### WHAT IS EXPECTED
Please return, word for word, the part of the text on Bud's Black Friday gun sale starting with "A couple other" and going on through "Black Friday stunt.".

### TEXT SEGMENT

-----

The Facebook comments are similar, although you have to catch them before Bud’s deletes them. One favorites we saw:
- David T Chamberlin
Looks like someone attended United Airlines customer service school.
Well, there you have it. The 2 or 5 or whatever of the discounted-beyond-belief guns were gone and the servers crashed, and 20 or 50 or whatever would-be deal-seekers are pissed off. Is that a win? We’re not sure. Bud’s might think it is. As a volume seller, they don’t need to care about developing relationships with their customers. They know that many of them are bottom-feeders, “loyal” only to the lowest advertised price. (That’s why you get vendors who sell something for $30 under all their competition, but charge $50 extra shipping and handling)
But it hasn’t been the end of the fury raging in the comments at SlickGuns. Because two commenters taunted that they got their guns, and they didn’t know why all the losers were complaining. Were they shills for Bud’s, or just trolling? Hold that thought for just a second.
A couple other commenters said they did get one of the guns, but other commenters noticed something interesting about the trolls: they had just registered minutes before, and the trolling post was their first and only. Trolls for Bud’s? Trolls just for the sake of being trolls? Either is possible, but some people will believe they were Bud’s all along anyway, and therefore, for better or worse, Bud’s owns them as part of the blowback from this Black Friday stunt.

-----

### DATA TO EXAMINE
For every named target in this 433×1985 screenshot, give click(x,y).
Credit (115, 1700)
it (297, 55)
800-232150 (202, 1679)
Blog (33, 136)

-----

### RESPONSE BOX
A couple other commenters said they did get one of the guns, but other commenters noticed something interesting about the trolls: they had just registered minutes before, and the trolling post was their first and only. Trolls for Bud’s? Trolls just for the sake of being trolls? Either is possible, but some people will believe they were Bud’s all along anyway, and therefore, for better or worse, Bud’s owns them as part of the blowback from this Black Friday stunt.